It’s not just Tesla awarding eye-watering pay to execs. Even the bosses of the smallest of small caps are finding novel ways to boost their remuneration.

That appears to be the case for the directors of AIM-listed property company DCI Advisors.

In October 2023, DCI proposed an incentive plan which, by the calculations of the firm’s largest (and unhappiest) shareholder, Almitas Capital, could have paid the directors as much as €7m (£6.1m), equivalent to about a seventh of the entire market cap of the £40m firm.

To put that in perspective, the lavish pay packet was equivalent to over three times the largest director incentive fee paid out on any comparable UK investment fund, according to research by Almitas.

After overwhelming negative reaction from shareholders, the plan was withdrawn.

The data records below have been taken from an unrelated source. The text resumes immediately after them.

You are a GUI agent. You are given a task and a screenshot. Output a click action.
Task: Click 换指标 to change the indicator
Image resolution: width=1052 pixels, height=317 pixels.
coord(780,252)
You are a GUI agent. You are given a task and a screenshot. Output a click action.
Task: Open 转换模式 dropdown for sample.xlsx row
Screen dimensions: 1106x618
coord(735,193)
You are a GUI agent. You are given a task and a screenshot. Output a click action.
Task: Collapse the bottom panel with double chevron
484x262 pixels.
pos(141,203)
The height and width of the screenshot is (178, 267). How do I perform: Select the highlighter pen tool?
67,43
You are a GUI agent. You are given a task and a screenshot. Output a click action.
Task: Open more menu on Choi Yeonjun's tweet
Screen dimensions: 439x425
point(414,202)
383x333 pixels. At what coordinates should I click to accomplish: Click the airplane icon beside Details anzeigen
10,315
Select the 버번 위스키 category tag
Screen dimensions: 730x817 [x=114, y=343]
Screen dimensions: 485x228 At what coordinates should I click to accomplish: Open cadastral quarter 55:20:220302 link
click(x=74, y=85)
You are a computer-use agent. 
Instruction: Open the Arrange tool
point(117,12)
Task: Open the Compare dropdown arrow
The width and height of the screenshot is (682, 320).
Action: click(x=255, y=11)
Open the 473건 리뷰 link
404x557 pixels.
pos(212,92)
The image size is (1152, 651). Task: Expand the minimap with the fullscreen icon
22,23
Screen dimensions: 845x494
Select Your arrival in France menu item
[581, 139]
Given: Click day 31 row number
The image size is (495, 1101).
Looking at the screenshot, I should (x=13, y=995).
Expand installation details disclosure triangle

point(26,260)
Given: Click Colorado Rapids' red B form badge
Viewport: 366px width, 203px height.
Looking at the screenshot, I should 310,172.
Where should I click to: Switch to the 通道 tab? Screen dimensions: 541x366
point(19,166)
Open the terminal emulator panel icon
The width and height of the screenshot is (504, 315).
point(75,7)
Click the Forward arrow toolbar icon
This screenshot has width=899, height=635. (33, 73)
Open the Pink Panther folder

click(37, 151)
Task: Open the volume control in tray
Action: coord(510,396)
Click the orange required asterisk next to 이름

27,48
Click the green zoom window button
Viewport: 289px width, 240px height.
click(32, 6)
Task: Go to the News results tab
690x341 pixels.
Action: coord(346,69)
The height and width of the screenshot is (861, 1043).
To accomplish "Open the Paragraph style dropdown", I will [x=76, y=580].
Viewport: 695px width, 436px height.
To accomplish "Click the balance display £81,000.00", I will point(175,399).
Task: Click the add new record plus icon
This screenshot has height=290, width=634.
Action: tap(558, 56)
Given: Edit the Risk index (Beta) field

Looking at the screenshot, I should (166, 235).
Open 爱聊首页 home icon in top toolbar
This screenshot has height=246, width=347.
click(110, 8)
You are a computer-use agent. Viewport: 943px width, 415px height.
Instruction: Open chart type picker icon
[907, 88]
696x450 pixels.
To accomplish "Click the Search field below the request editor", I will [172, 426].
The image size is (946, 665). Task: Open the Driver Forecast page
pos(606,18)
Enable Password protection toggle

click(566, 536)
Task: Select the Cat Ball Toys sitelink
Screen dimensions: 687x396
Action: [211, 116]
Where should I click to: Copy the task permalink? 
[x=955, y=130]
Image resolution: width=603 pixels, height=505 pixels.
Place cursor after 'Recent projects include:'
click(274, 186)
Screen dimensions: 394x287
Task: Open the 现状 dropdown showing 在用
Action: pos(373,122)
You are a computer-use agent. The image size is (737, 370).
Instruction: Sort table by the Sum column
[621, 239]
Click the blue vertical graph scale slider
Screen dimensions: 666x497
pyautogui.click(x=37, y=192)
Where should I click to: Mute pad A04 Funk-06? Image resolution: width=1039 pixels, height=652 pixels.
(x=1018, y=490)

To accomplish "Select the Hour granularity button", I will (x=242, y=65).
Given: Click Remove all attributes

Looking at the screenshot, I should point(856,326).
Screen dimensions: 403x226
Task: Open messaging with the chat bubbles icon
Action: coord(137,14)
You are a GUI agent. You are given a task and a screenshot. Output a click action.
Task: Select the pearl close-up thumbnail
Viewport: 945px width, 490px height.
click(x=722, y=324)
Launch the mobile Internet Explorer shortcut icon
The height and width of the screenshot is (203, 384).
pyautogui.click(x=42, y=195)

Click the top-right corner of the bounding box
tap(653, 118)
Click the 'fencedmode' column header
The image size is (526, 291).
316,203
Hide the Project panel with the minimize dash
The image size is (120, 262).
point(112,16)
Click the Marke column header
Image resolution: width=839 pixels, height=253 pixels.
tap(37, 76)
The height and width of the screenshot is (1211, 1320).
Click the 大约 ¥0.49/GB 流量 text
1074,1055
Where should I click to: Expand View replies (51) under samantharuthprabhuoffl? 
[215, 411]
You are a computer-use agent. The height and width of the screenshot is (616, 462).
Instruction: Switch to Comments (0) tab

So in March 2024, the board added an extra €100k to the directors’ salaries (there was no vote) and in November, brought forward a new incentive proposal, which (per Almitas) would only have earned them a modest €4m.

This was voted down.

“Fiasco”

While DCI’s management has been trying to boost its pay packet, shareholders have accused the company of running a “fiasco.”

“When it comes to the quality of the operations, I’m amazed by some of the things they’ve done,” said Peter Gyllenhammer, a Swedish investor who owns 7.7 per cent of the company.

The biggest “fiasco”, as Gyllenhammer put it, came a year ago when DCI announced it had entered into an agreement to sell land on a Croatian island known as Livka Bay in a €22m deal.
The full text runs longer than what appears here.